Over the years I have seen a large number of the great names in music perform live. The first great performance I saw was that of Roy Orbison. I had gone to see a new up and coming band called the Beatles (they were just about to have their first record, Love Me Do, released. The Beatles were at the bottom of the bill and were supporting Orbison, a singer who I did not know anything about. Orbison completely lacked charisma and was one of the few rock stars that you never wanted to be. He stood in the middle of the stage with his guitar and sang songs such as Only the Lonely, Running Scared, Love Hurts and Crying. It was magical. The quality of his voice was truly amazing. So was his ability to convey raw emotion. At that time I had never experienced a broken love affair. Orbison obviously had and was able to communicate that to his audience. It was like reading a great book. I was taken into a world I knew nothing about.

I never bought any of Orbison’s records. At the time I was a terrible snob who was only willing to buy music performed by black Americans. However, that night, I knew I was in the company of a great artist. He died a long time ago (1988). However, when they play his music on the radio, the hairs on the back of my neck stand up in recognition of that night I spent with him in Romford in the summer of 1962.

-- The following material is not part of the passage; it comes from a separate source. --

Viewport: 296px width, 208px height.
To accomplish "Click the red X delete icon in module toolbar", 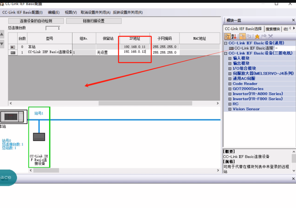I will (x=270, y=36).
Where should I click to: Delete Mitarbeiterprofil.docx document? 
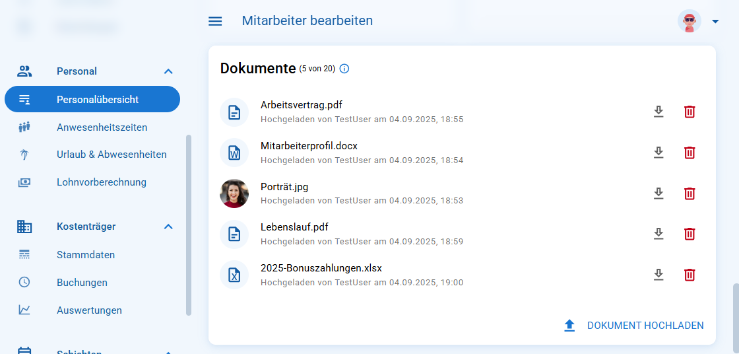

The other outstanding performance was by Don McLean. It was in London in 1973. A year after his great hit American Pie was released. In many ways McLean was very much like Orbison. He stood in the middle of the stage with his guitar and sang his own songs. Like Orbison, he actually sounded better live than he did on record. However, it was not the quality of his voice that mattered. It was his ability to create a sense of community. McLean was very much a political singer (I believe he still is). Songs such as Sister Fatima, The Grave, Bronco Bill’s Lament, The Pride Parade, The More You Pay and Oh My What a Shame were spellbinding. The nearest I can compare it to was listening to a great orator. It was the ability to use words to create an emotional and political response from the audience. I never had the good fortune to hear Martin Luther King make a live speech. I imagine it would have had a similar impact on me as that Don Mclean concert.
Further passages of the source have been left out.